Automated Detection of Dosing Errors in Clinical Trial Narratives: A Multi-Modal Feature Engineering Approach with LightGBM

arXiv cs.CL / 4/23/2026

💬 OpinionDeveloper Stack & InfrastructureModels & Research

Key Points

  • The study introduces an automated system to detect medication dosing errors in unstructured clinical trial narratives using gradient boosting (LightGBM) with multi-modal feature engineering.
  • It builds a large, diverse feature set (3,451 features) combining traditional NLP signals (TF-IDF, character n-grams), dense semantic embeddings (all-MiniLM-L6v2), medical domain patterns, and transformer-derived scores (BiomedBERT, DeBERTa-v3) extracted from nine text fields.
  • Evaluated on the CT-DEB benchmark with strong class imbalance (4.9% positives), the model attains 0.8725 test ROC-AUC using a 5-fold ensemble, with cross-validation showing 0.8833 ± 0.0091 AUC.
  • Ablation results show that removing sentence embeddings causes the largest drop in performance (~2.39%), and a feature-efficiency analysis indicates that selecting only the top 500–1,000 features can outperform using all features.
  • The findings emphasize feature selection as an effective form of regularization and demonstrate that sparse lexical features still add value alongside dense representations for specialized clinical text classification.

Abstract

Clinical trials require strict adherence to medication protocols, yet dosing errors remain a persistent challenge affecting patient safety and trial integrity. We present an automated system for detecting dosing errors in unstructured clinical trial narratives using gradient boosting with comprehensive multi-modal feature engineering.
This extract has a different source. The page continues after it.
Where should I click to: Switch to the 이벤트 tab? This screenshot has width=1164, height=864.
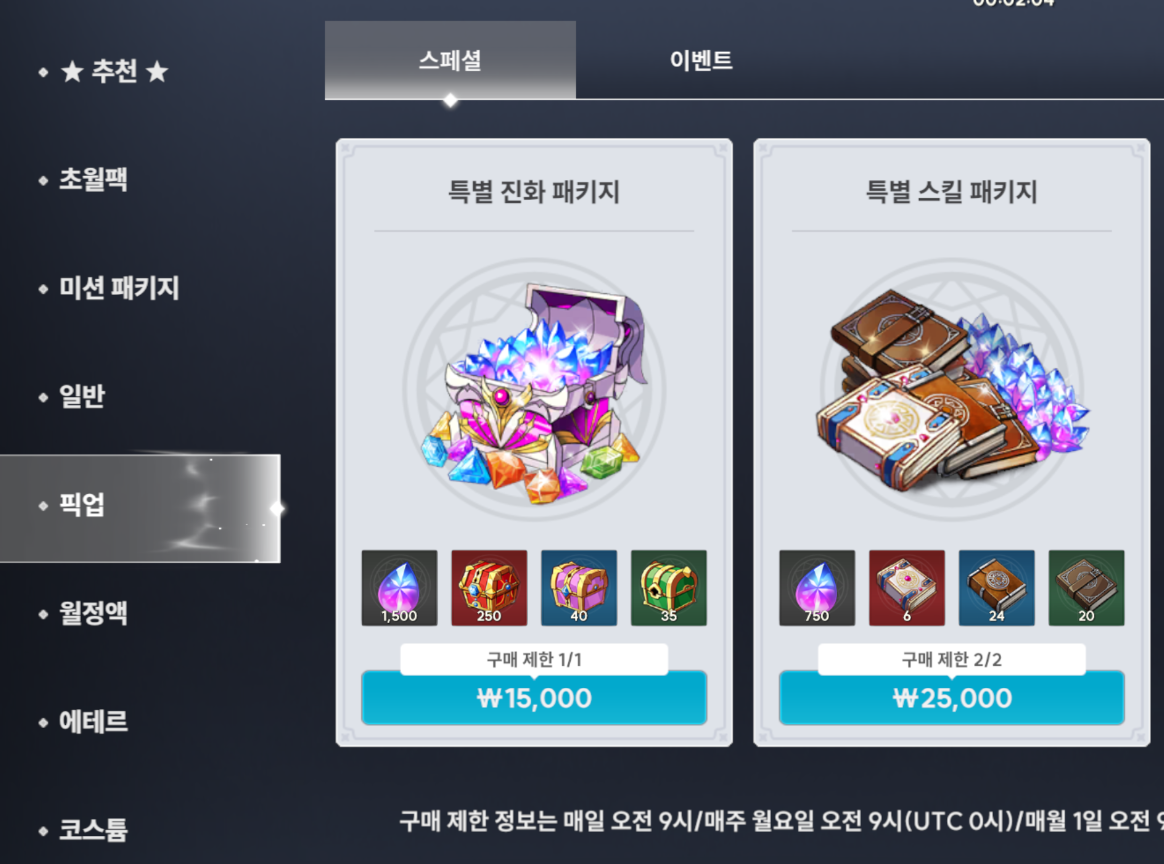(701, 60)
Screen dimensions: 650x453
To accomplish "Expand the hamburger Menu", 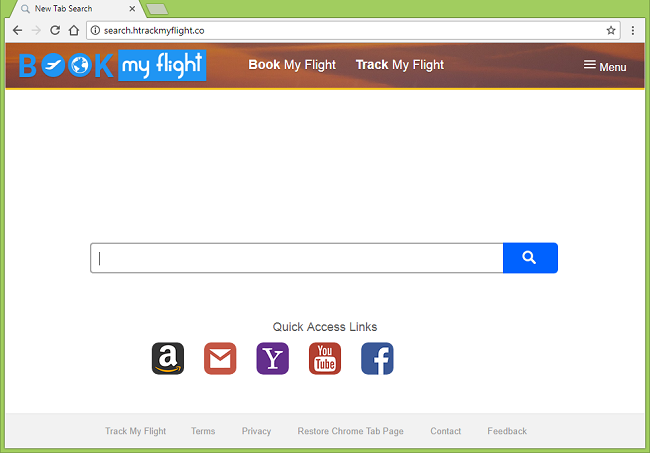I will pos(605,66).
Our approach combines 3,451 features spanning traditional NLP (TF-IDF, character n-grams), dense semantic embeddings (all-MiniLM-L6v2), domain-specific medical patterns, and transformer-based scores (BiomedBERT, DeBERTa-v3), used to train a LightGBM model. Features are extracted from nine complementary text fields (median 5,400 characters per sample) ensuring complete coverage across all 42,112 clinical trial narratives. On the CT-DEB benchmark dataset with severe class imbalance (4.9% positive rate), we achieve 0.8725 test ROC-AUC through 5-fold ensemble averaging (cross-validation: 0.8833 + 0.0091 AUC). Systematic ablation studies reveal that removing sentence embeddings causes the largest performance degradation (2.39%), demonstrating their critical role despite contributing only 37.07% of total feature importance. Feature efficiency analysis demonstrates that selecting the top 500-1000 features yields optimal performance (0.886-0.887 AUC), outperforming the full 3,451-feature set (0.879 AUC) through effective noise reduction. Our findings highlight the importance of feature selection as a regularization technique and demonstrate that sparse lexical features remain complementary to dense representations for specialized clinical text classification under severe class imbalance.